In 2024, WaterCar introduced the WaterCar EV, a hybrid vehicle designed to eliminate the need for boat trailers, docking fees, and the hassle of boat ramps. The vehicle is powered by a 115-horsepower Mercury 115 Pro XS engine for water propulsion and a 48-volt electric motor for land travel. On water, it reaches speeds of 35 mph (56 km/h), and on land, it has a top speed of 25 mph (40 km/h) with a range of 100 miles (161 km) per charge

Each WaterCar EV is hand-built and takes over 1,000 man-hours to complete. It is registered on land as a LSV (Low Speed Electric Vehicle) and a boat on the water.

== Technology ==
The WaterCar Panther is powered with a rear-mounted Honda Acura 3.7-liter engine, and a "Panther"-Jet boat drive engine. The vehicle can transition from land to sea and vice versa in under fifteen seconds, and has a hydraulic off-road suspension that retracts the wheels in less than eight seconds. This allows the Panther to drive into the water at 15 mph. Once in the water, the driver puts the vehicle in neutral, pulls a handle that switches the transfer case over to jet drive, pushes a lever to hydraulically lift the wheels and tires out of the water, and begins operating the vehicle just like a boat. The process is reversed when going from water to land.

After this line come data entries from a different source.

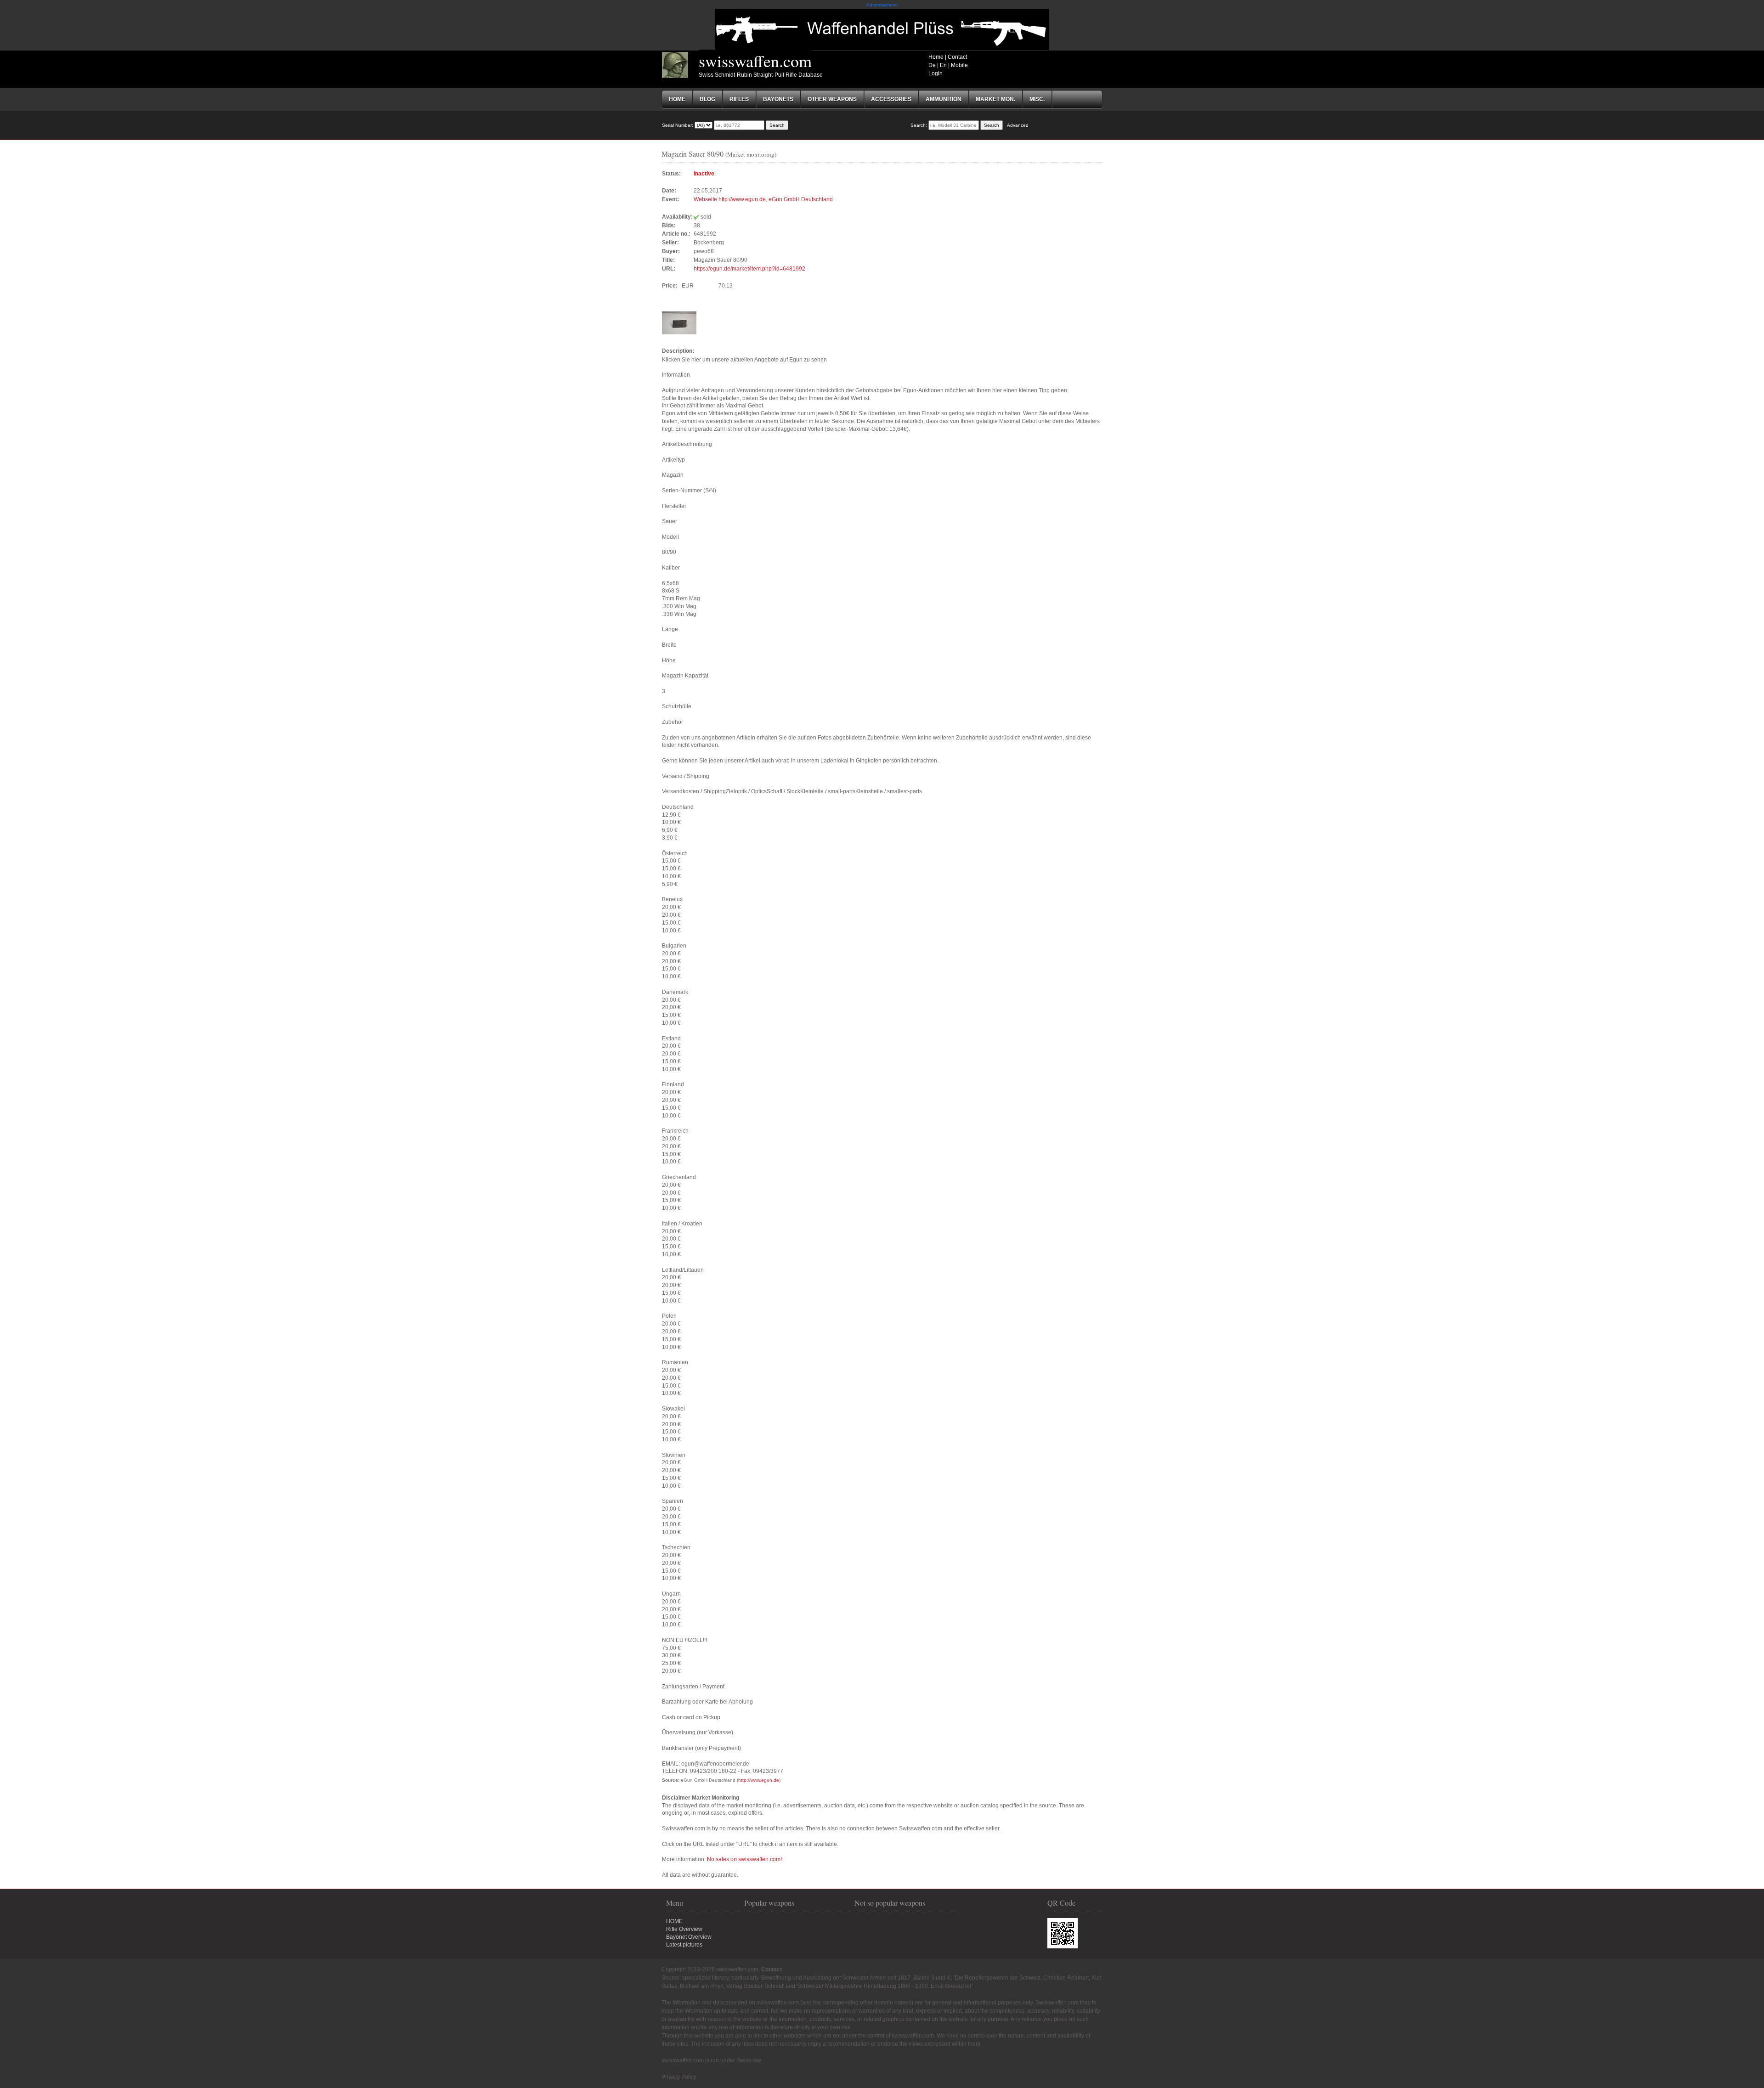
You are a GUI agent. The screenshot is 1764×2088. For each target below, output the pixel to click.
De (932, 65)
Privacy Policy (679, 2077)
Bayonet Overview (689, 1937)
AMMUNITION (943, 99)
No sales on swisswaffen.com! (744, 1859)
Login (935, 73)
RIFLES (739, 99)
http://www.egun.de (758, 1780)
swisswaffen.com (755, 61)
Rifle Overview (684, 1929)
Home (936, 57)
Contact (957, 57)
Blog (707, 99)
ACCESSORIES (891, 99)
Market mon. (995, 99)
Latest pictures (684, 1944)
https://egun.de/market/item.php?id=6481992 (749, 268)
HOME (674, 1921)
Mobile (959, 65)
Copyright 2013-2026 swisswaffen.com (710, 1969)
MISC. (1037, 99)
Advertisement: (882, 4)
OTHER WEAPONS (832, 99)
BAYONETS (778, 99)
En (943, 65)
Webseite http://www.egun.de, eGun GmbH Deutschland (763, 199)
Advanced (1018, 125)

Each vehicle employs a lightweight chassis made of chromoly steel (an alloy of chromium and molybdenum) that fits into a fiberglass hull. This development model allows for the light weight needed for an amphibious vehicle. The interior is made of road suspension seats as well as US Coast Guard approved closed-cell Styrofoam.

== In the media ==
In 2014, the WaterCar Panther was featured in ABC's reality television series The Bachelor (S18, E06). The WaterCar has also been featured in USA Network's television series Royal Pains (S05, E15 • A Trismus Story), on the CNBC episode Just Add Water (S02, E11 • Nov. 30, 2016) of Jay Leno's Garage, and in the movie Vanguard.